### Requirements
Rewrite the listing below with every "Image resolution" swapped for "Screen size", leaving everything else unchanged.

### Data for processing
....
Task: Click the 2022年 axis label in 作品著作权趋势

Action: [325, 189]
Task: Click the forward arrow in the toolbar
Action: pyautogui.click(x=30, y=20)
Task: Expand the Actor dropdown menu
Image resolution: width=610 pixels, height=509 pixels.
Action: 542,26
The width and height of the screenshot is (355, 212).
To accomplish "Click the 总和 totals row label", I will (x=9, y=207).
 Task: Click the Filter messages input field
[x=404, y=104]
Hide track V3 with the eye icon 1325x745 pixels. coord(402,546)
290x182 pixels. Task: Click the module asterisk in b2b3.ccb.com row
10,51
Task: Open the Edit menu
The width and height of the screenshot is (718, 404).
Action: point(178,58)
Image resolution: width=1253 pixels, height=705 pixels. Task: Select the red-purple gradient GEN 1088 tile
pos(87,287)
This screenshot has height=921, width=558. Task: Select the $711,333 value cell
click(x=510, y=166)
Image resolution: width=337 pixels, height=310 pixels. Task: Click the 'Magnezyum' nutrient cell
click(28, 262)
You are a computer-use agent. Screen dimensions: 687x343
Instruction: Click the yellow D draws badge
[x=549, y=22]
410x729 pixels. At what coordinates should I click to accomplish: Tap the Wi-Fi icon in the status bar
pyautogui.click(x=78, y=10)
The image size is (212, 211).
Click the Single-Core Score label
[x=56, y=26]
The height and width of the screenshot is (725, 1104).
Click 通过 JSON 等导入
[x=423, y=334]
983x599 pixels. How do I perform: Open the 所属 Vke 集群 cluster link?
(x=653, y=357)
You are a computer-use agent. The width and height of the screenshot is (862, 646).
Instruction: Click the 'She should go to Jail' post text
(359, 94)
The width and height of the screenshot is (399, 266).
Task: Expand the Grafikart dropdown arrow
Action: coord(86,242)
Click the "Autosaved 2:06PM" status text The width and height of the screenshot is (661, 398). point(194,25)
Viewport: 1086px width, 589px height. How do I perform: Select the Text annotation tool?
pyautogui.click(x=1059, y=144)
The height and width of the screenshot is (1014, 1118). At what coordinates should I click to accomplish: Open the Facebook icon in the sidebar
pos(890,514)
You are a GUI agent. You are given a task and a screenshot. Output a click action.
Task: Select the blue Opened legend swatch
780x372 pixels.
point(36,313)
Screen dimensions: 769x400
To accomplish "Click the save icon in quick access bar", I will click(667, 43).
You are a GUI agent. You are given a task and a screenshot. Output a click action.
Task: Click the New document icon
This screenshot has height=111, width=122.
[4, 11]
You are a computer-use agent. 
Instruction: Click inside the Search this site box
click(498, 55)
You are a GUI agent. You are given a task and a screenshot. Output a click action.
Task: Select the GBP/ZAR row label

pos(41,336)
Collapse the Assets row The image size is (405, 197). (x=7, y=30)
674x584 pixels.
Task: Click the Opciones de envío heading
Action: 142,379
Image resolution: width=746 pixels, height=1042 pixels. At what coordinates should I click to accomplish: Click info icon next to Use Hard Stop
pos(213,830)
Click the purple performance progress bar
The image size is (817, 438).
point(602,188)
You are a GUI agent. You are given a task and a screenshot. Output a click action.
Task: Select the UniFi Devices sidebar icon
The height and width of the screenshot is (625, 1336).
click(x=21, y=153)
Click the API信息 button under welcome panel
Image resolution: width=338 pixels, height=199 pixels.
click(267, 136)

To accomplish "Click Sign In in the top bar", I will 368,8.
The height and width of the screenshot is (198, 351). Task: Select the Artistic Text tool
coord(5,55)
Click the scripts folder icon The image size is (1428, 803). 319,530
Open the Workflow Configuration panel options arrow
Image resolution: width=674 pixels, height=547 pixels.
....
### Output of the exercise
Task: Click the 2022年 axis label in 作品著作权趋势

Action: [325, 189]
Task: Click the forward arrow in the toolbar
Action: pyautogui.click(x=30, y=20)
Task: Expand the Actor dropdown menu
Screen size: width=610 pixels, height=509 pixels.
Action: 542,26
The width and height of the screenshot is (355, 212).
To accomplish "Click the 总和 totals row label", I will (x=9, y=207).
 Task: Click the Filter messages input field
[x=404, y=104]
Hide track V3 with the eye icon 1325x745 pixels. coord(402,546)
290x182 pixels. Task: Click the module asterisk in b2b3.ccb.com row
10,51
Task: Open the Edit menu
The width and height of the screenshot is (718, 404).
Action: point(178,58)
Screen size: width=1253 pixels, height=705 pixels. Task: Select the red-purple gradient GEN 1088 tile
pos(87,287)
This screenshot has height=921, width=558. Task: Select the $711,333 value cell
click(x=510, y=166)
Screen size: width=337 pixels, height=310 pixels. Task: Click the 'Magnezyum' nutrient cell
click(28, 262)
You are a computer-use agent. Screen dimensions: 687x343
Instruction: Click the yellow D draws badge
[x=549, y=22]
410x729 pixels. At what coordinates should I click to accomplish: Tap the Wi-Fi icon in the status bar
pyautogui.click(x=78, y=10)
The image size is (212, 211).
Click the Single-Core Score label
[x=56, y=26]
The height and width of the screenshot is (725, 1104).
Click 通过 JSON 等导入
[x=423, y=334]
983x599 pixels. How do I perform: Open the 所属 Vke 集群 cluster link?
(x=653, y=357)
You are a computer-use agent. The width and height of the screenshot is (862, 646).
Instruction: Click the 'She should go to Jail' post text
(359, 94)
The width and height of the screenshot is (399, 266).
Task: Expand the Grafikart dropdown arrow
Action: coord(86,242)
Click the "Autosaved 2:06PM" status text The width and height of the screenshot is (661, 398). point(194,25)
Viewport: 1086px width, 589px height. How do I perform: Select the Text annotation tool?
pyautogui.click(x=1059, y=144)
The height and width of the screenshot is (1014, 1118). At what coordinates should I click to accomplish: Open the Facebook icon in the sidebar
pos(890,514)
You are a GUI agent. You are given a task and a screenshot. Output a click action.
Task: Select the blue Opened legend swatch
780x372 pixels.
point(36,313)
Screen dimensions: 769x400
To accomplish "Click the save icon in quick access bar", I will click(667, 43).
You are a GUI agent. You are given a task and a screenshot. Output a click action.
Task: Click the New document icon
This screenshot has height=111, width=122.
[4, 11]
You are a computer-use agent. 
Instruction: Click inside the Search this site box
click(498, 55)
You are a GUI agent. You are given a task and a screenshot. Output a click action.
Task: Select the GBP/ZAR row label

pos(41,336)
Collapse the Assets row The image size is (405, 197). (x=7, y=30)
674x584 pixels.
Task: Click the Opciones de envío heading
Action: 142,379
Screen size: width=746 pixels, height=1042 pixels. At what coordinates should I click to accomplish: Click info icon next to Use Hard Stop
pos(213,830)
Click the purple performance progress bar
The image size is (817, 438).
point(602,188)
You are a GUI agent. You are given a task and a screenshot. Output a click action.
Task: Select the UniFi Devices sidebar icon
The height and width of the screenshot is (625, 1336).
click(x=21, y=153)
Click the API信息 button under welcome panel
Screen size: width=338 pixels, height=199 pixels.
click(267, 136)

To accomplish "Click Sign In in the top bar", I will 368,8.
The height and width of the screenshot is (198, 351). Task: Select the Artistic Text tool
coord(5,55)
Click the scripts folder icon The image size is (1428, 803). 319,530
Open the Workflow Configuration panel options arrow
Screen size: width=674 pixels, height=547 pixels.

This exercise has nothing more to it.